Opdracht
Neem de regels uit de gegevens hieronder precies over, van de regel met "Viewport: 1432px width, 739px height." tot en met de regel met "point(852,549)".

Gegevens
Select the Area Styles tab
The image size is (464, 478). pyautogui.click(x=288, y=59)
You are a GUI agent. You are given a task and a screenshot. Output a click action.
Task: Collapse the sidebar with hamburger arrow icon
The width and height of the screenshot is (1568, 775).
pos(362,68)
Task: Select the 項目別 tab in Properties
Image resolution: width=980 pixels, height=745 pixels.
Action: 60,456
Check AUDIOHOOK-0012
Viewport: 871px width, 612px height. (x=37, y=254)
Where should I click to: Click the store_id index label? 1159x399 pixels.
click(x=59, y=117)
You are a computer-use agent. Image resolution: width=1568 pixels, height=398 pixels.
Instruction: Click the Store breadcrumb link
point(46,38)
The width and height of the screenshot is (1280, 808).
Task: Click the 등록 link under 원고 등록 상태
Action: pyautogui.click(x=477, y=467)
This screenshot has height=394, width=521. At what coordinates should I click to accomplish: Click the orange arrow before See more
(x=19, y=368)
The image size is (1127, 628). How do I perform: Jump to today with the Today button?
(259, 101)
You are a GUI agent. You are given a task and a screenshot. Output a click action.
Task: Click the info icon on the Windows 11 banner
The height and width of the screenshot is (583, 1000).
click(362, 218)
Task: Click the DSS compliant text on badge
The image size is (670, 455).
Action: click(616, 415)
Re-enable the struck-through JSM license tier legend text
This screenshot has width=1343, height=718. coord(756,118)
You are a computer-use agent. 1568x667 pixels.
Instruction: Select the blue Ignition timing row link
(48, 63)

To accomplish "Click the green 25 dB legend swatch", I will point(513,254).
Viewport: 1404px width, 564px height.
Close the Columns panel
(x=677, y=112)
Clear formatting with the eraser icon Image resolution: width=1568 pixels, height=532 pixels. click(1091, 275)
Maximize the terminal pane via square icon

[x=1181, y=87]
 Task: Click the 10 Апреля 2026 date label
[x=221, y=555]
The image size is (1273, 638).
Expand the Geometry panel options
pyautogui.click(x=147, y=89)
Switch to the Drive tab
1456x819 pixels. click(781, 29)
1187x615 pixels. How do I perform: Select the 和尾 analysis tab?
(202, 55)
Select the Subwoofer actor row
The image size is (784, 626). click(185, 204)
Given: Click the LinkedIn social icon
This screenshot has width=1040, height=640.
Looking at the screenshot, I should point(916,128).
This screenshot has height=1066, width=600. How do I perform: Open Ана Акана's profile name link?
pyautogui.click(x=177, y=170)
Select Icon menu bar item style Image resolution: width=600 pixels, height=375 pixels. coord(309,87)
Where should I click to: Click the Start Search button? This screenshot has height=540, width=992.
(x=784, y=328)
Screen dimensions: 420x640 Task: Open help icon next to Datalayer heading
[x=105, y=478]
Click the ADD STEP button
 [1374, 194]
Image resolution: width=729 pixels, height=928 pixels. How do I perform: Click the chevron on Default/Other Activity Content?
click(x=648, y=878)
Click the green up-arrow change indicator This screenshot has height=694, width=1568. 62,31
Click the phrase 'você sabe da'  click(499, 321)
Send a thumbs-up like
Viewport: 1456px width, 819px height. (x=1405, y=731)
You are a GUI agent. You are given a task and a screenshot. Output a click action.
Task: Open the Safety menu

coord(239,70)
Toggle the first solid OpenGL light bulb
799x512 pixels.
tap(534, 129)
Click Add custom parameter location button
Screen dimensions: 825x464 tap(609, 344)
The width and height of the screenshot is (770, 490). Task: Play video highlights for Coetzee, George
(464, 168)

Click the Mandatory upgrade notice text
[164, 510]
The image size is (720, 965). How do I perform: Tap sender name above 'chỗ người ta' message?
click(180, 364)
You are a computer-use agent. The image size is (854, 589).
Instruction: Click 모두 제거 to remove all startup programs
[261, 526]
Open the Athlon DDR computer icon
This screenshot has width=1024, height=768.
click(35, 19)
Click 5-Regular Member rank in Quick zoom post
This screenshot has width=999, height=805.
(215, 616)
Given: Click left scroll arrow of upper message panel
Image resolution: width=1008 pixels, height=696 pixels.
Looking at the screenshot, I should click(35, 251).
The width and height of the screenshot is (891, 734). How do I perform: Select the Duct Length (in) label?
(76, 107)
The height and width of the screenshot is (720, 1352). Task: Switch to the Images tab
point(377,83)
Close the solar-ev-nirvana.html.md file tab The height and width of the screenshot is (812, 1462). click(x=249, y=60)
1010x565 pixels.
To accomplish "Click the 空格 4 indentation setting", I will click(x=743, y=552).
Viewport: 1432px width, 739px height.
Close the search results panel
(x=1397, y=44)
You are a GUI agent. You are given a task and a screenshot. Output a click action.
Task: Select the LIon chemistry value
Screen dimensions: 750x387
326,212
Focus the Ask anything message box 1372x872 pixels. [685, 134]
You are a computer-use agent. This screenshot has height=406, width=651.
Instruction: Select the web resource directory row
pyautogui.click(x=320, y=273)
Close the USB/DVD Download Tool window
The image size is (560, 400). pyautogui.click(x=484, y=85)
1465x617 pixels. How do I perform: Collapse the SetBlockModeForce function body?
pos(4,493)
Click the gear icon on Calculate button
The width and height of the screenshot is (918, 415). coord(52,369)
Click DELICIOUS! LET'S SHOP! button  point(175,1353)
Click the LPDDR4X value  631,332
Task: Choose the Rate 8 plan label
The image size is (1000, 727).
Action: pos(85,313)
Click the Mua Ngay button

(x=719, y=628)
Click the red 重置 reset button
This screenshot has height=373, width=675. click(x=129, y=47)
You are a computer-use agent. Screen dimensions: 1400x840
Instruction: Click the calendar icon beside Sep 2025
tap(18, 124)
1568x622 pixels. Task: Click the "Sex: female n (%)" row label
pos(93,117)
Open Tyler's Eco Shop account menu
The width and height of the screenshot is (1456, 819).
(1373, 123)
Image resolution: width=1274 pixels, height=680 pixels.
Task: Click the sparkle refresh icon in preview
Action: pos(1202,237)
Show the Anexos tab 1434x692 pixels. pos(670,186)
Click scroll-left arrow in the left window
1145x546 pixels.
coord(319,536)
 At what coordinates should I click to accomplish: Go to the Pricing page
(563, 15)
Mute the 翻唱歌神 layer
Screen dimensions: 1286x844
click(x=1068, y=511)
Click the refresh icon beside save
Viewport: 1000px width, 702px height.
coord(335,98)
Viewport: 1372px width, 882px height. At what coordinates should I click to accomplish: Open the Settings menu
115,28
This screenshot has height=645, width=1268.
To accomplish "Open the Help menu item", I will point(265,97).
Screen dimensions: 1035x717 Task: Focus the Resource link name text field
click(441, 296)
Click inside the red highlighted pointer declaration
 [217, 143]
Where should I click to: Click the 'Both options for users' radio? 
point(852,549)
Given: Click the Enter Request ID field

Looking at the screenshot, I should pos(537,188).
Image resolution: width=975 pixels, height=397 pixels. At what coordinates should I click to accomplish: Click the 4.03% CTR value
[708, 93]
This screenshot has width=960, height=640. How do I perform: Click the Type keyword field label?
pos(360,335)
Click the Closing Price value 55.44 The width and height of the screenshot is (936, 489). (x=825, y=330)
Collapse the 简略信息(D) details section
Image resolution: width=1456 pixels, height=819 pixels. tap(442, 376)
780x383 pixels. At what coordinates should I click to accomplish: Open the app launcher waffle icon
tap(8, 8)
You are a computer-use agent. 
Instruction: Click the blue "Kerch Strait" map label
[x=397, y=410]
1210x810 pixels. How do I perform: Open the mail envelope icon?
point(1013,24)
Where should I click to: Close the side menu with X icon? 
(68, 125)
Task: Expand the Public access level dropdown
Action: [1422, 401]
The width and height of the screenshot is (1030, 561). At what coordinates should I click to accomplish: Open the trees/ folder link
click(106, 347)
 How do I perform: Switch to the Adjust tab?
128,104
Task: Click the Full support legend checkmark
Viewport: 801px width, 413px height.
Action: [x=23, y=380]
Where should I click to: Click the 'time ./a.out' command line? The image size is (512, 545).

Uitwerking
Viewport: 1432px width, 739px height.
Close the search results panel
(x=1397, y=44)
You are a GUI agent. You are given a task and a screenshot. Output a click action.
Task: Select the LIon chemistry value
Screen dimensions: 750x387
326,212
Focus the Ask anything message box 1372x872 pixels. [685, 134]
You are a computer-use agent. This screenshot has height=406, width=651.
Instruction: Select the web resource directory row
pyautogui.click(x=320, y=273)
Close the USB/DVD Download Tool window
The image size is (560, 400). pyautogui.click(x=484, y=85)
1465x617 pixels. How do I perform: Collapse the SetBlockModeForce function body?
pos(4,493)
Click the gear icon on Calculate button
The width and height of the screenshot is (918, 415). coord(52,369)
Click DELICIOUS! LET'S SHOP! button  point(175,1353)
Click the LPDDR4X value  631,332
Task: Choose the Rate 8 plan label
The image size is (1000, 727).
Action: pos(85,313)
Click the Mua Ngay button

(x=719, y=628)
Click the red 重置 reset button
This screenshot has height=373, width=675. click(x=129, y=47)
You are a computer-use agent. Screen dimensions: 1400x840
Instruction: Click the calendar icon beside Sep 2025
tap(18, 124)
1568x622 pixels. Task: Click the "Sex: female n (%)" row label
pos(93,117)
Open Tyler's Eco Shop account menu
The width and height of the screenshot is (1456, 819).
(1373, 123)
Image resolution: width=1274 pixels, height=680 pixels.
Task: Click the sparkle refresh icon in preview
Action: pos(1202,237)
Show the Anexos tab 1434x692 pixels. pos(670,186)
Click scroll-left arrow in the left window
1145x546 pixels.
coord(319,536)
 At what coordinates should I click to accomplish: Go to the Pricing page
(563, 15)
Mute the 翻唱歌神 layer
Screen dimensions: 1286x844
click(x=1068, y=511)
Click the refresh icon beside save
Viewport: 1000px width, 702px height.
coord(335,98)
Viewport: 1372px width, 882px height. At what coordinates should I click to accomplish: Open the Settings menu
115,28
This screenshot has height=645, width=1268.
To accomplish "Open the Help menu item", I will point(265,97).
Screen dimensions: 1035x717 Task: Focus the Resource link name text field
click(441, 296)
Click inside the red highlighted pointer declaration
 [217, 143]
Where should I click to: Click the 'Both options for users' radio? 
point(852,549)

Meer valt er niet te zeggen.